Modernizing municipal bonds with BondLink
We might not see the built environment around us as debt at first glance—but 75% of the hard infrastructure we use on a daily basis is funded by the municipal bond market. From roads to schools to hospitals, municipal bonds help sustain local communities. Despite its massive size, a $4 trillion market in the US involving 90,000 local governments, the municipal bond space still largely lacks technologies that can make for smoother and more cost-effective bond issuance processes.
To Colin MacNaught, CEO and Co-Founder of BondLink, the sector’s keystone but underappreciated role in US economy and society are what make it an exciting space to help modernize. As a software solution connecting municipal bond issuers with investors, BondLink faces unique sales challenges, especially given its role in building both the supply and demand sides of a market.
What
BondLink provides software solutions for the government side of the municipal bond market. It has built first-of-its-kind tools for public sector CFOs to make better decisions around their capital programs, including the kinds of projects to fund, the means to fund them, as well as how to structure new bonds. BondLink also helps automate go-to-market processes by offering documentation prep tools, investor roadshow recording products, as well as digital channels for broadcasting investor opportunities to local and retail investors.
Why
“We're trying to help [bond issuers] price more efficiently and reach more investors,” MacNaught said. “If we can help them save a basis point or a couple basis points on a bond sale, that allows them to devote more public funds to other critical public goods like welfare and health care and public safety and public education.”
How
“The good part about offering software in the public sector is that everything is public,” MacNaught said. “There’s a lot of good information that we can bring to bear as part of our business development efforts and funding.” Through access to public information, BondLink can identify the CFOs of different public authorities, ascertain their contact details, and determine the size and timing of the authority’s next bond issuance.

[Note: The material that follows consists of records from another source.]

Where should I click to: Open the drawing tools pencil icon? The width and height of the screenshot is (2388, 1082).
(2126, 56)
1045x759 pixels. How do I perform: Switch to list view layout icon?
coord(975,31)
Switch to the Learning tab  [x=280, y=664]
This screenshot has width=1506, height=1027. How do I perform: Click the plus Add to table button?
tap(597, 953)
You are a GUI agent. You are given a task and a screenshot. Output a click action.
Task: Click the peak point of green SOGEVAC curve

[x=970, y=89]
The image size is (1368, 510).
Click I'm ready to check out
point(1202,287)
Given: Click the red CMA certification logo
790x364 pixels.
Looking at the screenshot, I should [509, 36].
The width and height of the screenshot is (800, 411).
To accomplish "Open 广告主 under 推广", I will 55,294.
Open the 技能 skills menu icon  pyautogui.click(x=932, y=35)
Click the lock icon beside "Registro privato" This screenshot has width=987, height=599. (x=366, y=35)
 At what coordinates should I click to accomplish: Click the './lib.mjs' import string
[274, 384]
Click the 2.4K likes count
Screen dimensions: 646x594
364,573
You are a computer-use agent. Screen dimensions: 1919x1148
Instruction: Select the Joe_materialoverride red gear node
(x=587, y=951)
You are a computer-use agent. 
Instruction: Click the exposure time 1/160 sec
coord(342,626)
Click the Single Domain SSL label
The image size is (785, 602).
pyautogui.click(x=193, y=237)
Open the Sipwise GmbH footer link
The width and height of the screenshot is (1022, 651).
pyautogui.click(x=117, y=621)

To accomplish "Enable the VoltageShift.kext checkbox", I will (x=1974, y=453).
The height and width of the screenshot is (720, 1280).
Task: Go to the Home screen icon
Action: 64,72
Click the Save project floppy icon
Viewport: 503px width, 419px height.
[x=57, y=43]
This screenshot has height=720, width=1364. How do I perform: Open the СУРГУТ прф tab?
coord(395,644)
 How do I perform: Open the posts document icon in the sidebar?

While the bond market is massive and omnipresent, the marketplaces themselves are largely local. Most bonds are purchased by individual investors or institutional investors on behalf of retail, and they’re mostly untouched after purchase. BondLink needs both sides of a market to convene around its tools in order to succeed, though it builds the demand side of the market by providing local governments with the tools to generate investor demand.
“We… make it easy for [governments] to alert their constituents that there's a bond sale coming in, to give them guidance as to how to participate, how to look at the bond sale, and, if they're interested, how to place an order for a bond,” MacNaught said. Crucially, BondLink is free to investors. Without BondLink, bond sales largely occur without a means for the general public to be aware of a bond sale, which offers an informational advantage to institutional investors.
While some local authorities were content with the status quo while capital was cheap, rising interest rates have provided further fuel for BondLink’s growth. Since infrastructure projects can’t be put on hold, bond issuers now have additional motivation to find new investors and tap into local pools of capital at beneficial rates. “The big untapped pool of capital out there for almost every government issuer are the local investors right in their backyard,” MacNaught concluded.